### DATA PROVIDED
* * * * *
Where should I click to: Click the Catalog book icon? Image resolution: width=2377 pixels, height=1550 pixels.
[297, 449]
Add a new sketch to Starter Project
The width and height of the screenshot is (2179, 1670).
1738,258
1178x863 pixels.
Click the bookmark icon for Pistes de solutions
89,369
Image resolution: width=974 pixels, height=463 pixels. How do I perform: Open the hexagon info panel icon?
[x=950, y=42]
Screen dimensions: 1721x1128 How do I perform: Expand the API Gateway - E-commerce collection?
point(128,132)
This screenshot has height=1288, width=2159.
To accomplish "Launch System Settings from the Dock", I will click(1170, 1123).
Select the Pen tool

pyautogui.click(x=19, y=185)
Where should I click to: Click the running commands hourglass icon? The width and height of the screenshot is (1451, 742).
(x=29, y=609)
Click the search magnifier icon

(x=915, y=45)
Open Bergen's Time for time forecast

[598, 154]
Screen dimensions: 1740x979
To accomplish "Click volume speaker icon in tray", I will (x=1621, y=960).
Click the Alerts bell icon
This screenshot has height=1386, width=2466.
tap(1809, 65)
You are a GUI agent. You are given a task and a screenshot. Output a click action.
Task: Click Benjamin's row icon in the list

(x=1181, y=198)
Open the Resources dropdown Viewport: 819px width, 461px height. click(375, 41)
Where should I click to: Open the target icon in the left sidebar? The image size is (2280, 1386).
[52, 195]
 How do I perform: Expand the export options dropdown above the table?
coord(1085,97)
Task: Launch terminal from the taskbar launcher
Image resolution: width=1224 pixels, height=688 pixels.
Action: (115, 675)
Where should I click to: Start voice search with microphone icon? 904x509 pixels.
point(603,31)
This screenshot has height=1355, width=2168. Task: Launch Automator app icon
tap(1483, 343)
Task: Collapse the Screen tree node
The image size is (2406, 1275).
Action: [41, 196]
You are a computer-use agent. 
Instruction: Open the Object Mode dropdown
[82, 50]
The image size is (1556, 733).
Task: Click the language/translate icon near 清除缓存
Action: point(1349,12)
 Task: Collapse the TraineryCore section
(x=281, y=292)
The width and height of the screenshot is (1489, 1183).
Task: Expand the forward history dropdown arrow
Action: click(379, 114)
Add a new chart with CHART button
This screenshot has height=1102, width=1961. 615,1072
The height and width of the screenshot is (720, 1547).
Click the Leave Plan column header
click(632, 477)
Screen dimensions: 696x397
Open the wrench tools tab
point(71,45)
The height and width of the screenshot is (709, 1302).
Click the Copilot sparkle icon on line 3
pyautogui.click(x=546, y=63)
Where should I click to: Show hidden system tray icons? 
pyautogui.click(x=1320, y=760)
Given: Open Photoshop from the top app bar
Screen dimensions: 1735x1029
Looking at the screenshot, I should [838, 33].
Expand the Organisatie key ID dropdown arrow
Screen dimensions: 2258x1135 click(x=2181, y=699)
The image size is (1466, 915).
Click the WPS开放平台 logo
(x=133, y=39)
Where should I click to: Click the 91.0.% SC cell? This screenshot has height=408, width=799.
* * * * *
### TASK DETAILS
Begin with the line that contains "This screenshot has height=1355, width=2168." and end with the last line of the data. Repeat those two lines and all between them exactly.

### REPLY
This screenshot has height=1355, width=2168. Task: Launch Automator app icon
tap(1483, 343)
Task: Collapse the Screen tree node
The image size is (2406, 1275).
Action: [41, 196]
You are a computer-use agent. 
Instruction: Open the Object Mode dropdown
[82, 50]
The image size is (1556, 733).
Task: Click the language/translate icon near 清除缓存
Action: point(1349,12)
 Task: Collapse the TraineryCore section
(x=281, y=292)
The width and height of the screenshot is (1489, 1183).
Task: Expand the forward history dropdown arrow
Action: click(379, 114)
Add a new chart with CHART button
This screenshot has height=1102, width=1961. 615,1072
The height and width of the screenshot is (720, 1547).
Click the Leave Plan column header
click(632, 477)
Screen dimensions: 696x397
Open the wrench tools tab
point(71,45)
The height and width of the screenshot is (709, 1302).
Click the Copilot sparkle icon on line 3
pyautogui.click(x=546, y=63)
Where should I click to: Show hidden system tray icons? 
pyautogui.click(x=1320, y=760)
Given: Open Photoshop from the top app bar
Screen dimensions: 1735x1029
Looking at the screenshot, I should [838, 33].
Expand the Organisatie key ID dropdown arrow
Screen dimensions: 2258x1135 click(x=2181, y=699)
The image size is (1466, 915).
Click the WPS开放平台 logo
(x=133, y=39)
Where should I click to: Click the 91.0.% SC cell? This screenshot has height=408, width=799.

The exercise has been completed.